Oh how the heads have rolled since, from the fictitious (Homer Simpson, Kermit the Frog, Frodo Baggins, Charlie Brown and so many more, including Avengers and Justice Leaguers) to the famous (presidents and rock stars, to start). If it’s an American cultural icon, it likely has a place in PEZ history—and in the PEZ Visitor Center.

The center’s layout is open, encouraging play and exploration from the first step. A colorful timeline hits the highlights of each decade, and just past that, large windows offer a view of the factory floor, which typically operates on weekdays. When I visited, a demonstration was underway for a Girl Scout troop gathered around a noisy machine, watching tablets fly out of the whirring silver gears, like a scene out of Charlie and the Chocolate Factory. The PEZ factory produces a million rolls of candy a day, 12 tablets to a roll (the same number as the originals), five days a week.

On the second floor, PEZ vending machines from various decades line the wall, and you can check out the PEZ motorcycle built by the Orange County Choppers, who incidentally have a PEZ collector’s kit in their image. Back on the lower level, for $5.99, you can fill a tin by mixing and matching 14 flavors, from PEZ’s six fruity staples (cherry, strawberry, raspberry, lemon, orange and grape) to the more savory chocolate and cola to four sour options (watermelon, pineapple, green apple and blue raspberry).

There are also plenty of dispensers to purchase, like collections of US presidents, the Star Wars collection and Star Trek, too. Holiday options range from glow-in-the-dark Halloween pumpkins to the Easter Bunny to that first (and all-time bestselling) heady PEZ dispenser, Santa Claus.

A “Collector Spotlight” display case features a different PEZ collector each month. “People’s stories are as interesting as the dispensers themselves—how they got interested, and what makes PEZ special to them,” Peterson says. A collector himself, Peterson’s personal stash of dispensers numbers in the thousands. His PEZ story started with a random trip to the flea market, not in search of anything other than an entertaining afternoon. He doesn’t remember which ones were his first dispensers, just that he paid $5 and walked away with a dozen. “They were fun, inexpensive, nostalgic and I liked the way they worked.”

That was in 1991, “before the Internet,” Peterson says. “You had to ask, talk to people, take pen to paper and write letters.” Then in 1992, he learned that a collector’s guide was being released, “and I was on a mission from that point forward.”

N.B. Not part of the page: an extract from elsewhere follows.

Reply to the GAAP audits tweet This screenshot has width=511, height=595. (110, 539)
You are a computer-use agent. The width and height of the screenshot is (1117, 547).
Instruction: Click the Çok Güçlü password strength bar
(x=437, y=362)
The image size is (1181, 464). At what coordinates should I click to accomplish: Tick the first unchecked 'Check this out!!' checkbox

In 2010, Peterson relocated from Kansas City to join PEZ’s US headquarters and help launch the visitor center, which officially opened in December 2011. The Orange location (“They didn’t have a ‘Grape’ or ‘Lemon, CT,’ so we figured Orange would have to do!” Peterson jokes) opened as a factory in 1974 and produces the candy only—not the dispensers, which are made in China.

To this day, PEZ considers ideas carefully before committing to a new dispenser line, as it takes about a year to go from concept to marketplace, and trends can easily come and go in that time.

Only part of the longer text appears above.